Everybody must remember that this is what the people of Ireland want us to do and not about Members' personal beliefs. The people want us to face up to our responsibilities and deal with this very sensitive issue. I am delighted this debate is taking place but nobody is baiting opponents to get views on record. The discussion has been very measured and people are treating it with the respect and sensitivity that is due to it. I am glad to see that.

The idea that one of my patients would feel she had to have an abortion would upset me greatly but we all strive to be as human as possible and not pre-judge people. I would be the first to admit that it is probably easier to do this as a doctor than a politician. Others might rush to judgment, taking their own ideology on board. We have a very open-minded health care system and we have always been very fair with people having their own consciousness in dealing with issues. I know of doctors who would not prescribe and pharmacists who would not dispense morning after pills, contraceptive pills, the Mirena coil and, even up to a number of years ago, condoms. This was because of their personal beliefs. The law existed but nobody prosecuted these people, took away licences or reported them to the council. People have a human understanding of how our culture works, and it is not the same as that in the United Kingdom. We should stop making those comparisons.

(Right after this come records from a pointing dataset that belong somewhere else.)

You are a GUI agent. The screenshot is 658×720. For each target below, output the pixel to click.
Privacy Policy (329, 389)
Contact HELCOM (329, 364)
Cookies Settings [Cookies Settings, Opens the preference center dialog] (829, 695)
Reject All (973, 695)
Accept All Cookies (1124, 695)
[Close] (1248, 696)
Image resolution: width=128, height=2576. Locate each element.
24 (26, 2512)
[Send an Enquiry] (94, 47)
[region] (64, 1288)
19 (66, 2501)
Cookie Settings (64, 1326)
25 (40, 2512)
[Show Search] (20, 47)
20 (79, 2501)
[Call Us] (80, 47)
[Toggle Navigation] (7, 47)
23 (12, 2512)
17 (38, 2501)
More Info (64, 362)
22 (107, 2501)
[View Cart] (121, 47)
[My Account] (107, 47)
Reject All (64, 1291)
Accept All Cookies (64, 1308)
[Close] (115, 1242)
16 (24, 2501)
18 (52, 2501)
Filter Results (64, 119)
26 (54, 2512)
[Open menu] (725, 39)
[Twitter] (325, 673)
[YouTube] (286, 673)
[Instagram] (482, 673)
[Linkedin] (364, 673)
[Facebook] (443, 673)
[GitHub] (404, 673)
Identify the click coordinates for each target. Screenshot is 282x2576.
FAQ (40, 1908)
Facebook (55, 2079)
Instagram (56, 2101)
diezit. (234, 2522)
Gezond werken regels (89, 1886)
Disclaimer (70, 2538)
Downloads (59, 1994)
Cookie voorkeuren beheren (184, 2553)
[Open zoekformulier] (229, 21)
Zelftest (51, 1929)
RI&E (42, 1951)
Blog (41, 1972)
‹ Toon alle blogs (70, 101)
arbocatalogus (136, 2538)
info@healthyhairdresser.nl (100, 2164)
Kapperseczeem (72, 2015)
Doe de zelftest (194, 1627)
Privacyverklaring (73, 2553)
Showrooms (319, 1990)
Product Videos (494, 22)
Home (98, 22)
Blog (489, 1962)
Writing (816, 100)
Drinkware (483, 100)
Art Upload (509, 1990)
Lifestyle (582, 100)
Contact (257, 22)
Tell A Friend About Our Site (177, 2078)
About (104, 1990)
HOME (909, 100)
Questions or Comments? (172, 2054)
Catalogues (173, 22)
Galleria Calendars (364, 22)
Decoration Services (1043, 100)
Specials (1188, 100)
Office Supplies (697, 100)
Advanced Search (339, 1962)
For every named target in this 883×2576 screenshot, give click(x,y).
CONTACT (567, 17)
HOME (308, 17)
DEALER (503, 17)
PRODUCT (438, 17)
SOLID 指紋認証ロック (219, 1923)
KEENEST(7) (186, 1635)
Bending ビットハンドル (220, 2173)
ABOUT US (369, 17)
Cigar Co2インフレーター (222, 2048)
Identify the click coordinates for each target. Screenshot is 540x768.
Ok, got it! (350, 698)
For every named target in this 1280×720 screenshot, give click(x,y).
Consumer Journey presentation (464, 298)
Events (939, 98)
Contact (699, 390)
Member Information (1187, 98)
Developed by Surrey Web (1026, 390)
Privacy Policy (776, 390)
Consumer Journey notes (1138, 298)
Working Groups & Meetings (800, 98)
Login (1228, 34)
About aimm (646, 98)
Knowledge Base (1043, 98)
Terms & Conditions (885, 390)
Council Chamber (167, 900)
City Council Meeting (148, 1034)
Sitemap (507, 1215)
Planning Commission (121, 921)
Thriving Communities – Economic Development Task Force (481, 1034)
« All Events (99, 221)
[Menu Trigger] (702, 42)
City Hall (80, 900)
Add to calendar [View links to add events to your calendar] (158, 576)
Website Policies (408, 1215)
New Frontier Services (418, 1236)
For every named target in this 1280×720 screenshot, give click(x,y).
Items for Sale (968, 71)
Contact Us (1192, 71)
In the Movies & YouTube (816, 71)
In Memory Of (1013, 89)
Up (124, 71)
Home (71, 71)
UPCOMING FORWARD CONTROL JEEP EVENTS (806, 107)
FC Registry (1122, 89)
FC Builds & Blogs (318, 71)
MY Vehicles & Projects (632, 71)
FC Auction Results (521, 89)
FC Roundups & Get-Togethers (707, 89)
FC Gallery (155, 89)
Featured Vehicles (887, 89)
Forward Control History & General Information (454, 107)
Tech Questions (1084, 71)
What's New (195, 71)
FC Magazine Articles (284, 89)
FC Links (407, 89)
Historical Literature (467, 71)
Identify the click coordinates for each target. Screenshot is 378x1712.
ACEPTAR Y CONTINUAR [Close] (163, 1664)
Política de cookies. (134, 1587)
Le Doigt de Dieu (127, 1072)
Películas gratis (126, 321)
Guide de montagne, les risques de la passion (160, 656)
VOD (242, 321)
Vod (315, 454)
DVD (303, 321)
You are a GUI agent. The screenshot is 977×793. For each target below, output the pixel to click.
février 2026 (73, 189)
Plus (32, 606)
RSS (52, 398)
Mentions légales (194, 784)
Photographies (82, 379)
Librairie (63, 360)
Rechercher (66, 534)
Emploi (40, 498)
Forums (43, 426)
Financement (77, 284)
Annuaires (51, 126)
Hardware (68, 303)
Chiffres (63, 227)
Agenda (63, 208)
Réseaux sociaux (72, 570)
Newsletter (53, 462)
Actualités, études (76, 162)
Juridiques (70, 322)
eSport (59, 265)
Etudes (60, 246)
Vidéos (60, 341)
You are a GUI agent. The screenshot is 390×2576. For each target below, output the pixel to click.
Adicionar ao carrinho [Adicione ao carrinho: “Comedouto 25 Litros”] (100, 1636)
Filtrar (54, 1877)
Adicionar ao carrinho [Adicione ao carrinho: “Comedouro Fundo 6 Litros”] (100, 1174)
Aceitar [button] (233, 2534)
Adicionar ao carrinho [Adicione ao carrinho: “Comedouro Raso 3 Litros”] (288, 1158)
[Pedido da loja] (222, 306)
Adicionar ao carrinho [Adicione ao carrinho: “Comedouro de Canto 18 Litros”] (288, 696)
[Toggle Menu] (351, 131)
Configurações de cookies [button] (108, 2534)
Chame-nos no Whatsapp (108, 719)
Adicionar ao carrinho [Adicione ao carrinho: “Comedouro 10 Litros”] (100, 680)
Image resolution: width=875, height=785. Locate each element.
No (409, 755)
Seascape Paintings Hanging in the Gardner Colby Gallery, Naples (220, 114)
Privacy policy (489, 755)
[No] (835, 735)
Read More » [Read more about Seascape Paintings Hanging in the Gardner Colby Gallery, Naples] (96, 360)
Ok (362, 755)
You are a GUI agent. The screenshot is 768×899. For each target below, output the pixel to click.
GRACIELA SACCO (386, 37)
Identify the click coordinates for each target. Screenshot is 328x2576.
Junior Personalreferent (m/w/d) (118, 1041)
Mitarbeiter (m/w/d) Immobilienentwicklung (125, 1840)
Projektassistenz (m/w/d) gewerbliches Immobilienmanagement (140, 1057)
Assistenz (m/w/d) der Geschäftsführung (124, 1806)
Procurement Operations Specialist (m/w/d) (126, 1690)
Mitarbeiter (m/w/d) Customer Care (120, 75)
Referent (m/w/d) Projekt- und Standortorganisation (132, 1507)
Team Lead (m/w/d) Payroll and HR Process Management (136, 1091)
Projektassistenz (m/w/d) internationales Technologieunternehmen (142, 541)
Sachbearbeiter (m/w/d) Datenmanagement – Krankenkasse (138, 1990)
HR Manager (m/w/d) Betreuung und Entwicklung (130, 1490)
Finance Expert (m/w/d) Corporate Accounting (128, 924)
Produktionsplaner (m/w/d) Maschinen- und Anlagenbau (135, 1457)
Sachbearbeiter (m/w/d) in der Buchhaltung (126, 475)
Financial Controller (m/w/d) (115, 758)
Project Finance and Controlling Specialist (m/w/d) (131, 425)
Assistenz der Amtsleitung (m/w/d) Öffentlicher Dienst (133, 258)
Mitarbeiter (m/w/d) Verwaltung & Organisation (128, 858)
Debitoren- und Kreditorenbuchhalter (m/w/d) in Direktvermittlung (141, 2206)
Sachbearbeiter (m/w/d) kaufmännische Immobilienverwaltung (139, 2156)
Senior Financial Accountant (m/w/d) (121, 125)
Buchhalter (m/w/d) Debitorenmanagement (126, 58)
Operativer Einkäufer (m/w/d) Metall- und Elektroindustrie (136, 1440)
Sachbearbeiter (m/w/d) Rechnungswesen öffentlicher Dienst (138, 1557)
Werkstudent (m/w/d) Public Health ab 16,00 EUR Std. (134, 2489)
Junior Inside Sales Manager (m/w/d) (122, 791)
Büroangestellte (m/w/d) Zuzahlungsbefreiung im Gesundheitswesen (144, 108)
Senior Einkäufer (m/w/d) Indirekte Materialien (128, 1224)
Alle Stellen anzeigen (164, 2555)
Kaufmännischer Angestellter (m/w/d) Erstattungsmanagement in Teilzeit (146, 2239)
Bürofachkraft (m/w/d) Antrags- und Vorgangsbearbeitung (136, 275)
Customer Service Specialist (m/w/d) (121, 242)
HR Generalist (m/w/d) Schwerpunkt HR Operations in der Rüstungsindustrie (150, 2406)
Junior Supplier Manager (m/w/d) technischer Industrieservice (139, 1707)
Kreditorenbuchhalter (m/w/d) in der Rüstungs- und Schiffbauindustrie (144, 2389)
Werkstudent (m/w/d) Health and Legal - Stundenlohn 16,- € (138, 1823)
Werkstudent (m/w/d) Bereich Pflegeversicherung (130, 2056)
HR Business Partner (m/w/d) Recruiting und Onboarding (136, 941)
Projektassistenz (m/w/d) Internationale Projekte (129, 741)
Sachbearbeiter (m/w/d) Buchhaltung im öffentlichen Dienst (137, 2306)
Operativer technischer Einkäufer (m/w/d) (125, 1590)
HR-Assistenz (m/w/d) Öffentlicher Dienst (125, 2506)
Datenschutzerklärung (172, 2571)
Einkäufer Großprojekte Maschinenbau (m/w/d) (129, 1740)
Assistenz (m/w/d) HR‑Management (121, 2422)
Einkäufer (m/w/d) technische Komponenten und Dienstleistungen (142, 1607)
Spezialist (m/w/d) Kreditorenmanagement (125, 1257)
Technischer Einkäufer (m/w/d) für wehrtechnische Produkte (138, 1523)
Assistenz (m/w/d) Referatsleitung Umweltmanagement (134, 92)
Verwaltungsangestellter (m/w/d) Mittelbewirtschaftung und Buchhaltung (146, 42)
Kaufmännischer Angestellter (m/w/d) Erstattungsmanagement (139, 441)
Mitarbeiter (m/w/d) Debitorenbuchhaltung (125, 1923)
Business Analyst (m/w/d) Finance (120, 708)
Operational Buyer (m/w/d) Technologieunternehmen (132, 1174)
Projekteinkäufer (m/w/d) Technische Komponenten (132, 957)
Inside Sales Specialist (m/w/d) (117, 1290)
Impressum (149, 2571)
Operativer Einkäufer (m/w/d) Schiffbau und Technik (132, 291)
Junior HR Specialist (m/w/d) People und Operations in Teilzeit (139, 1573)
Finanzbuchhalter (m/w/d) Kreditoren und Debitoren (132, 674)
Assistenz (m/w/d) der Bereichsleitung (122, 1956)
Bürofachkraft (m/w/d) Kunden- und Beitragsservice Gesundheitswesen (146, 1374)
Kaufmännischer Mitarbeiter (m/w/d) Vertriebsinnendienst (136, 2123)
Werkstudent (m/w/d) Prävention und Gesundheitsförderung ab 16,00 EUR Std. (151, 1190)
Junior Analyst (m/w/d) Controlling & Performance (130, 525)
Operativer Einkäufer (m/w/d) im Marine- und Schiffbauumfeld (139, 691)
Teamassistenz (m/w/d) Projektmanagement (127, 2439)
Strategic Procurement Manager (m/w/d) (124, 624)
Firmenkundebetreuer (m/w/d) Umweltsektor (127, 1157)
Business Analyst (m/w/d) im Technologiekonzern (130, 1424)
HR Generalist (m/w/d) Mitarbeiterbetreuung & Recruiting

I have written medical reports when a young woman has told me she was going for a termination in the United Kingdom. I would not want that woman to go to the United Kingdom without doctors being fully aware of her medical condition; I would be putting her life at risk on the back of my own beliefs otherwise, which would not be right. The woman may need to return to my practice because of complications after the termination, and I have had women return with quite advanced complications arising from a termination. They feared that if they came to me sooner, I would have reported them to the Garda. We do not need that kind of environment or fears that people will be treated like that in the Irish health care system. It is not the way they would be treated, and people are seen with the utmost humanity. We must continue to aspire to that.

Over the past 30 years, as I went through secondary and medical school and progressed to being a doctor, I saw the strong divisiveness of what we call the abortion debate. In the past weeks and months I have been amazed at how ordinary people in this country are engaging in the debate in a fashion not seen before. We need to encourage that behaviour when we discuss the issue. There will be no choice but to have legislation and we should be discussing what will be in that legislation, how the guidelines will be considered and how doctors should act.

Suicide is subjective. If I perform a CAT scan I could see a tumour in a bowel and remove it but because suicide is subjective, the opinion of a psychiatrist would be needed before a final decision can be made. We should be moving the debate in that direction.